1913, Britain, China, David Downing, Germany, historical accuracy, historical fiction, Irish nationalism, Tsingtau, World War I
Review: Jack of Spies, by David Downing
Soho, 2014. 338 pp. $28
“The automobile business,” muses Jack McColl, the engaging British protagonist of this excellent thriller, “was not what it had been even two years before. . . . Spying, on the other hand, seemed an occupation with a promising future.”
If nothing else, Jack is prescient, for the year is 1913, and the infant secret services of Britain and Germany are gearing up for a war of which most Europeans have no inkling. It will be a global war, he senses, and indeed, his first assignment is to track German warships that have put in at Tsingtau, a German colony in China with its requisite population of spies. Jack’s being watched more carefully than he knows.
But he enjoys a dash of danger. Further, he realizes that selling luxury automobiles, his main job, will soon go the way of the dodo, thanks to Henry Ford and his Model T. Jack wants–or thinks he wants–a full-time position with his espionage organization, vaguely connected to the British Admiralty. But he goes back and forth, because his work to protect the empire challenges his political and moral beliefs in the rights of the poor and disenfranchised.
Already, this feels like new ground: a would-be spy who reflects on the bodies that fall in his wake. He tries to reconcile what he’s seen and done with the more abstract threat from German militarism and its leaders’ disrespect for the rights of others, and sometimes, he comes up empty. Even better, Jack’s work conflicts with his passion for the exquisite Caitlin Hanley, an American journalist he meets in China; among other tasks, he’s assigned to investigate links between German agents and Irish separatists whom Caitlin’s family supports. Her combination of progressive politics, will to change the world, and career ambition have smitten him, but for once, this is a spy novel in which the hero worries that the woman of his dreams doesn’t love him. She likely won’t if she learns who he really is.
Then there’s the spy stuff, which Jack has to learn on the job. He’s a quick study, but his opponents sometimes outwit him, and he has several narrow escapes. His social gifts and ability to speak nine languages let him assume false identities with relative ease. But he also feels out of his depth, which makes him human, a refreshingly anti-James Bond. Like the prototypical spy, Jack trots the world, from China to San Francisco to New York and beyond, but Downing’s grasp of history keeps the travel suitably difficult and the connections unreliable.
A few critics have taken the author to task, saying that he should concentrate on Jack’s on-the-job training and damp down the history. Fie, say I, and not just because I’m a historian of that era and love that stuff. Jack and Caitlin read newspapers avidly because they care deeply about politics, also the hub of their respective professions. I never felt as if they were batting headlines back and forth to dump information on the reader or paint a backdrop.

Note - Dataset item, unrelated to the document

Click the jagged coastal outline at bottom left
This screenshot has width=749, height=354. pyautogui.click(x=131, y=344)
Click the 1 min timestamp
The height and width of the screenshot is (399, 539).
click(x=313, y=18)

As for historical accuracy, it’s impressive, especially considering the wealth of detail. The narrative does suggest that conscription existed in Britain then, which isn’t true (not until 1916), and Jack’s surveillance of a German agent in New York would have been hampered by having to crank his Model T to start the engine.
But these nits are worth mentioning only because of discussions I’ve seen recently in the blogosphere that even one petty detail got wrong can ruin a book. Really? There isn’t a historian writing today who doesn’t accept the chances of error, so why should novelists be held to a higher standard? Imagination trumps pedantry, any day.
Sorry for my digression. Read Jack of Spies. You won’t be disappointed.
Disclaimer: I borrowed my reading copy of this book from the public library.